La carcajada de su tío fue peor que un bofetón. Hubiera preferido mil veces un castigo físico a verse expuesto a la burla de siempre.

—Alguna vez le prometí a vuestra madre, contra mi voluntad, podrás imaginaros, mantener el secreto de cómo fuisteis concebido. Si bien considero que va siendo hora de que lo sepáis, sería lo propio para que depusierais esa altanería a la que os creéis con derecho. Pero no seré quien os lo diga.

»En poco tiempo más podrás quitarte cualquier intriga. Ella sabrá qué decirte... —Y dejando la copa vacía sobre el estante, agregó—: Si es todo lo que tenéis para hablar, solicito que os retiréis. Tengo ocupaciones que me necesitan. Mi tiempo vale oro...

—No lo parece a primera vista —dijo con intención de fastidiarlo.

Juan se dio la vuelta furioso e hizo amague de levantarle la mano como para golpearlo. Hubo un gesto en el muchacho que truncó su amague. Los ojos que lo miraban le trajeron esos recuerdos que tenía la urgencia de enterrar; era la mirada del indio rastrero, y pensar en él, era hacerlo en su india.

—Idos antes de que no responda por mí... —Fueron sus últimas palabras antes de abandonar la sala. José no podía estar más anonadado. Cuanto más hurgaba, más sentía el terrible presagio de que su nacimiento era consecuencia de una desgracia.

***

Esa mañana se iba. Abandonaba el lugar que, casi podría decirse, lo había visto hacerse hombre. Porque crecer a los sopapos te hace hacerlo más pronto. Y tanto si recordaba cada burla, cada gesto de desprecio, cada mirada esquiva si se cruzaba con alguna de «las niñas» consentidas de la sociedad virreinal.

El pueblo, como cualquiera, tenía su chusma y la gente noble. Pues era el caso que a él no se le arrimaba ninguna. Por pendenciero, los buenos no lo querían. Y salvo la amistad creada a base de regalos que tenía con Almafuente, no confiaba en otro ser.

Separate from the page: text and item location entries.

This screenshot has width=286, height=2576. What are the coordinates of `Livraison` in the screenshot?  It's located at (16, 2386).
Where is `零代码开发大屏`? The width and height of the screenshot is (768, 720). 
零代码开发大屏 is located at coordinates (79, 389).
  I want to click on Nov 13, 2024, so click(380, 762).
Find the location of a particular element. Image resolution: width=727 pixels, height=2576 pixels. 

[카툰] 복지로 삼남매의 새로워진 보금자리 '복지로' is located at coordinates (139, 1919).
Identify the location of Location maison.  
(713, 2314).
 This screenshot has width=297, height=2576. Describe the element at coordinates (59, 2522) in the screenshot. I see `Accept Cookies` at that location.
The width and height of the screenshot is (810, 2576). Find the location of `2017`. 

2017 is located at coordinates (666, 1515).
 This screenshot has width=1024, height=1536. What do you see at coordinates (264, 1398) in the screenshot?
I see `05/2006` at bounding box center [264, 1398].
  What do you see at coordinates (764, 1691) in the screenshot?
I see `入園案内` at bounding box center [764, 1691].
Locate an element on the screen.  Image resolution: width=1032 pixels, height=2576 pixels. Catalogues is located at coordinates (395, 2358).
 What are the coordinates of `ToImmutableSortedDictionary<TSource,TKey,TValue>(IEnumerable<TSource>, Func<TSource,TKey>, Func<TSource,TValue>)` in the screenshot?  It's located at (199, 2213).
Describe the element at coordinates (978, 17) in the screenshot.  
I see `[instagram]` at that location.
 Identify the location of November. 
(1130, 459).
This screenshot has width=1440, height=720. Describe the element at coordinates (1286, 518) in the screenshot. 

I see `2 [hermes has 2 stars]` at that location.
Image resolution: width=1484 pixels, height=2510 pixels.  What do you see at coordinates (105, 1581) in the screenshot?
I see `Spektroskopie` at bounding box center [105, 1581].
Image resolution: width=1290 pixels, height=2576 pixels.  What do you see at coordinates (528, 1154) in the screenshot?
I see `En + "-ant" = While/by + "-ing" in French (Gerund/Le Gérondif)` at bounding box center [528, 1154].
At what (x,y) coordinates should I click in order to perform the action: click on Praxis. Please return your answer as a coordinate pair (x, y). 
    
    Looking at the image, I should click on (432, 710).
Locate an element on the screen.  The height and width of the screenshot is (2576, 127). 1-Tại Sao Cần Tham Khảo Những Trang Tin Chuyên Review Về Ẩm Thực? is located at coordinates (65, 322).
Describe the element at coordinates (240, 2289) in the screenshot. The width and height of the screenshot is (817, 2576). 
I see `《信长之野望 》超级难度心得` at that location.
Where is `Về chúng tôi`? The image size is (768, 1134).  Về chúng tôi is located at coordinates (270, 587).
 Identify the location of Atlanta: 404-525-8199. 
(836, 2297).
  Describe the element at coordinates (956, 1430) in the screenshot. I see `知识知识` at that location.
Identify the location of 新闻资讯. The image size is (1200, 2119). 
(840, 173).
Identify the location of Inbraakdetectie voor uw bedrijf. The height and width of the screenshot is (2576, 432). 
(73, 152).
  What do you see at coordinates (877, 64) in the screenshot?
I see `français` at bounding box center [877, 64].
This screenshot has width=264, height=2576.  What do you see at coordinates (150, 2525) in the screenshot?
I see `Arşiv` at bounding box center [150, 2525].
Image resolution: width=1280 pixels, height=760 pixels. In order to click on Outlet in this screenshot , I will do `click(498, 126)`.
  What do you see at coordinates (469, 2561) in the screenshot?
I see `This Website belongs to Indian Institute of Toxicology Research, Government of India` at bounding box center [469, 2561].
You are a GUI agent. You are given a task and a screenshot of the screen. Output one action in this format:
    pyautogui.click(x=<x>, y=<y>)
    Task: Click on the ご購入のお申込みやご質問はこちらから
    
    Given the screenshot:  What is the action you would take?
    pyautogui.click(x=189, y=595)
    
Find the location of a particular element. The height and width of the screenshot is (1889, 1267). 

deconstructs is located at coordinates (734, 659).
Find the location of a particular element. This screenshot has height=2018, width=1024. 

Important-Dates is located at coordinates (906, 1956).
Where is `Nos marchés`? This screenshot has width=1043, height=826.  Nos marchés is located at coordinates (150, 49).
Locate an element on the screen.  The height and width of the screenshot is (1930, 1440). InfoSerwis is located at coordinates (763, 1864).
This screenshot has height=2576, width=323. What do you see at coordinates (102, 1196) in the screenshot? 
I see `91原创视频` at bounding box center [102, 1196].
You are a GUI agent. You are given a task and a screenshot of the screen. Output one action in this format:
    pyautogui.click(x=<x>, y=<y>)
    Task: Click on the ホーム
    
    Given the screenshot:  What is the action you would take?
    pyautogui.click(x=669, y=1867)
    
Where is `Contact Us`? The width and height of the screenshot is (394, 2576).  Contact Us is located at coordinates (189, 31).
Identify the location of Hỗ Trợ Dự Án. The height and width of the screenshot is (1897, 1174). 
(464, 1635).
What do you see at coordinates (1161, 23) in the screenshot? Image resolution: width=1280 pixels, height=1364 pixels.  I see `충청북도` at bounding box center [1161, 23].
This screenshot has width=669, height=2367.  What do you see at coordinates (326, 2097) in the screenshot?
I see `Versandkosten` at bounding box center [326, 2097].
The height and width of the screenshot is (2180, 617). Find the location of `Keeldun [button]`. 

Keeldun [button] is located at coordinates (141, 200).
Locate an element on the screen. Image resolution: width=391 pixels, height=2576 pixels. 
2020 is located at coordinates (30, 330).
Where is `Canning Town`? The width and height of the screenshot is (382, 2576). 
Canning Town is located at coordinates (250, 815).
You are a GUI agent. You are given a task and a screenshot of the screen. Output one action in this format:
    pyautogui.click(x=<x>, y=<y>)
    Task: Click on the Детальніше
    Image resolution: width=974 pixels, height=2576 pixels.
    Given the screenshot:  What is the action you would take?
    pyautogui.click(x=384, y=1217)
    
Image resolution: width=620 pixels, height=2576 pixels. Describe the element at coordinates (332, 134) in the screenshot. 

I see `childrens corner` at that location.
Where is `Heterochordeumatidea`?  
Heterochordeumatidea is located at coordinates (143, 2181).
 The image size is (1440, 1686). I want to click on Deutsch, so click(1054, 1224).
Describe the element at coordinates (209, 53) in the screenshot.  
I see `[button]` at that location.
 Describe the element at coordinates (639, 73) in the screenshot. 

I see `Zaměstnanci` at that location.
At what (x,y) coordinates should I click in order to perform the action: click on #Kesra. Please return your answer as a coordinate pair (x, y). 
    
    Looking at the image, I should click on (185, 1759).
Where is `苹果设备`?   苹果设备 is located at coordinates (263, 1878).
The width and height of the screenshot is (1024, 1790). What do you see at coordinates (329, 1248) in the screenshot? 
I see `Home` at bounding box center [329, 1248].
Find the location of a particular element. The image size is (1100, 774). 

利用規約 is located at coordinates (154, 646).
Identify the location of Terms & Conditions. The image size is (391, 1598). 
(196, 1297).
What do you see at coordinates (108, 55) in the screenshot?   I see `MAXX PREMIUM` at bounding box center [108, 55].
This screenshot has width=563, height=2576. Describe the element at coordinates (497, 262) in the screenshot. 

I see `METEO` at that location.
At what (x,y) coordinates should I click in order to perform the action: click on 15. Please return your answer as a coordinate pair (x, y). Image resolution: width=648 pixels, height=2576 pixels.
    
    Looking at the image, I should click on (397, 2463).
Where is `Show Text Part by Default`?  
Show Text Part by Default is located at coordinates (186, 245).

Por todo lo anterior, se sintió feliz de emigrar a su tierra. Regresaría junto a su madre. ¡Ella sí que le tenía cariño! Nunca se le había quitado verla en el piso arrodillada, llorando y con absoluta angustia cuando lo alejaron de su lado.

La verdad es que no dejaba nada que extrañar. Ni siquiera a su amanuense que, de todos modos, como el mono, bailaba por interés.

Se levantó con premura y se dispuso a volver a su verdadera patria.